> _How to complete this task_: Each line with the string "circle" is to be copied from the records below.

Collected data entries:
-*-*-
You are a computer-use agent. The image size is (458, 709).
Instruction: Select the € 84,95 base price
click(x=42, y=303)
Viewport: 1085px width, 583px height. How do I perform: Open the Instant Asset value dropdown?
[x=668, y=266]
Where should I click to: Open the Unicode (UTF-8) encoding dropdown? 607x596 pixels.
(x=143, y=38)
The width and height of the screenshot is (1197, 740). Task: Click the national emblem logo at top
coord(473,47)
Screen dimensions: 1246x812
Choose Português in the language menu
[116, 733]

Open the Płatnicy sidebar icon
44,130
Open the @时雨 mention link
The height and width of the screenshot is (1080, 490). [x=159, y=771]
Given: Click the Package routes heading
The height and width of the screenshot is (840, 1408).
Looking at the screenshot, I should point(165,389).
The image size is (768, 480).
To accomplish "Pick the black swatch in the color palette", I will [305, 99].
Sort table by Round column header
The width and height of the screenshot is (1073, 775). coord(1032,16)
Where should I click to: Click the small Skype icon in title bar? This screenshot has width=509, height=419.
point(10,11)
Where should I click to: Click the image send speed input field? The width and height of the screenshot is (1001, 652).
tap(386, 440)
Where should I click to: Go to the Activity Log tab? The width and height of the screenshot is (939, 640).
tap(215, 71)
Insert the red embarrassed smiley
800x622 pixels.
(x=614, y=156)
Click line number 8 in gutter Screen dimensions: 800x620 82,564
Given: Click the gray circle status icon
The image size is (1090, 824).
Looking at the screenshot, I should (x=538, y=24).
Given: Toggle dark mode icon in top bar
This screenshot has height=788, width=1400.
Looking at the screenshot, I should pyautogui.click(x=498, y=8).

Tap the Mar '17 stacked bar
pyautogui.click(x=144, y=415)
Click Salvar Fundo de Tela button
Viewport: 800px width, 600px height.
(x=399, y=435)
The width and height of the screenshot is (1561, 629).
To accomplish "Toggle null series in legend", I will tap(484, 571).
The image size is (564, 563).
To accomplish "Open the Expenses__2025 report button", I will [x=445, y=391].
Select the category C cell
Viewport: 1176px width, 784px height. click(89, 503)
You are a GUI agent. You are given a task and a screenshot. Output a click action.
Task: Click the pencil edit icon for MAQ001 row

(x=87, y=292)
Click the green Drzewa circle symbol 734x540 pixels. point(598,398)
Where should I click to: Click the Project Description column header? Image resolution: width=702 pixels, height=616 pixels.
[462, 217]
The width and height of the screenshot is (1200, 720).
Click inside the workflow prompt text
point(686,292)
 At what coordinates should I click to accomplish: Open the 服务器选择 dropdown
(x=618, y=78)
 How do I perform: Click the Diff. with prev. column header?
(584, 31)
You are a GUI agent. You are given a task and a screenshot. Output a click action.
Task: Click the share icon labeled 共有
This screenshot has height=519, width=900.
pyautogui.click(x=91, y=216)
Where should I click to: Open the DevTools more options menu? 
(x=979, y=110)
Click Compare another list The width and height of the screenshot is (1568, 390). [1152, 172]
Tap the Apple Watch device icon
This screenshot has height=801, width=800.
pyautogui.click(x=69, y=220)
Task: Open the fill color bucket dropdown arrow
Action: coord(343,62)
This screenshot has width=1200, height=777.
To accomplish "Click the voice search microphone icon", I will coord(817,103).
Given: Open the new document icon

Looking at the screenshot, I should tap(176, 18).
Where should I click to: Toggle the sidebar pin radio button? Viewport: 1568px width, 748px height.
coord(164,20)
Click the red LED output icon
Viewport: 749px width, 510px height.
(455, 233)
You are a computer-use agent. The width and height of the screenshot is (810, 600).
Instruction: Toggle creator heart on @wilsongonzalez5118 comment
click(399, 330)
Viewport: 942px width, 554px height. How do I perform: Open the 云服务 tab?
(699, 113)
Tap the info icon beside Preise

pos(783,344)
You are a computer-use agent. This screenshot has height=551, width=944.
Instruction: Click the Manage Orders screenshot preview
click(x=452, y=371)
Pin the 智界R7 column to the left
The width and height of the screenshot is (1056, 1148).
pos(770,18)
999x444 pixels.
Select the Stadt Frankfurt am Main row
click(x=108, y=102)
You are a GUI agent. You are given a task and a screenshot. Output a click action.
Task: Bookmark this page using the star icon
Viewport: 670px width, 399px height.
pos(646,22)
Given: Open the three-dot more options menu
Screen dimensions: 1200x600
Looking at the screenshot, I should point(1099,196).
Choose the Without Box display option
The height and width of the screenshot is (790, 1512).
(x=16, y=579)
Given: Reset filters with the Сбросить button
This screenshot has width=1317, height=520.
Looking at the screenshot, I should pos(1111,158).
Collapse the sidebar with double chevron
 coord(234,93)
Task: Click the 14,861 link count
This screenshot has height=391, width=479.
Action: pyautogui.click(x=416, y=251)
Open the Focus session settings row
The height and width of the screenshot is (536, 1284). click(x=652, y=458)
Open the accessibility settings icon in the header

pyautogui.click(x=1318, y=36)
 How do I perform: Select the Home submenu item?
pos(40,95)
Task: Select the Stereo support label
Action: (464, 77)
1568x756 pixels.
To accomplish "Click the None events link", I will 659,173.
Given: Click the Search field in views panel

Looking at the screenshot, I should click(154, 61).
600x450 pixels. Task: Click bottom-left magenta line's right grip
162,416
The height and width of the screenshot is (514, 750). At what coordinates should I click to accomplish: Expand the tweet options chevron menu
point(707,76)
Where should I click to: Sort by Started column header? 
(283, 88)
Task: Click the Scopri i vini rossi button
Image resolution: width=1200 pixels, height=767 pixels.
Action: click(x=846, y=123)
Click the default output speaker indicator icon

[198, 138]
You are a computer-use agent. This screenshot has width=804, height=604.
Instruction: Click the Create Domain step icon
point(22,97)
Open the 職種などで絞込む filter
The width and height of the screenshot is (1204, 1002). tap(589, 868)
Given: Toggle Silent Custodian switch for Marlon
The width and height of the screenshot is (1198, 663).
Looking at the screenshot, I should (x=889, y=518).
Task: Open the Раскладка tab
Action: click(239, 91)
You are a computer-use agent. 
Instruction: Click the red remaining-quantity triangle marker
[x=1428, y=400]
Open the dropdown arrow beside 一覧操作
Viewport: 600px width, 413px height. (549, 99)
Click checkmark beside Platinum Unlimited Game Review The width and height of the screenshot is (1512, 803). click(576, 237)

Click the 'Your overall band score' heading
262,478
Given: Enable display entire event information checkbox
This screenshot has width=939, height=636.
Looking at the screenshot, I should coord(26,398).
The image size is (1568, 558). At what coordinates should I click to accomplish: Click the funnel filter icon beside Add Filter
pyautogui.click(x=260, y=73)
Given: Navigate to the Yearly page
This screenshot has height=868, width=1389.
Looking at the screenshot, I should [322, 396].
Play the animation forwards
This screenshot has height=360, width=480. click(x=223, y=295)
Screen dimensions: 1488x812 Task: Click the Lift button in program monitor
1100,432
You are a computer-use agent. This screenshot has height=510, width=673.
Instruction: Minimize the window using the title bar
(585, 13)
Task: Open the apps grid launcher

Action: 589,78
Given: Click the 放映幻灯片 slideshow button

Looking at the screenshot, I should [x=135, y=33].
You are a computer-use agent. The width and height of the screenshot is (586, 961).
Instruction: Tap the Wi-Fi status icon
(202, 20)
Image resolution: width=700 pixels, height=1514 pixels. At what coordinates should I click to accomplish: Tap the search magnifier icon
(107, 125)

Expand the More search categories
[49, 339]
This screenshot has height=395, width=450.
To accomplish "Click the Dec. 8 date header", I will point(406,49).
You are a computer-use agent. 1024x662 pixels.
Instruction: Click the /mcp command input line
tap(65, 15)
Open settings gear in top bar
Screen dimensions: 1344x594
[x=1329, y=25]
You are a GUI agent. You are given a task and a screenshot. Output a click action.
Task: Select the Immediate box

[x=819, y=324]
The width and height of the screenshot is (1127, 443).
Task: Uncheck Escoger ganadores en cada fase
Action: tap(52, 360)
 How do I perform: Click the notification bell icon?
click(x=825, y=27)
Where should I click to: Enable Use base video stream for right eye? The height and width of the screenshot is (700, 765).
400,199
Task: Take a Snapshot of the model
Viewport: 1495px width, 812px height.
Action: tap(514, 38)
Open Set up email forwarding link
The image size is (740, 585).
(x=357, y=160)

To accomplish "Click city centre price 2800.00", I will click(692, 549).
-*-*-
> _The answer_:
Given: Click the gray circle status icon
Click the green Drzewa circle symbol 734x540 pixels. point(598,398)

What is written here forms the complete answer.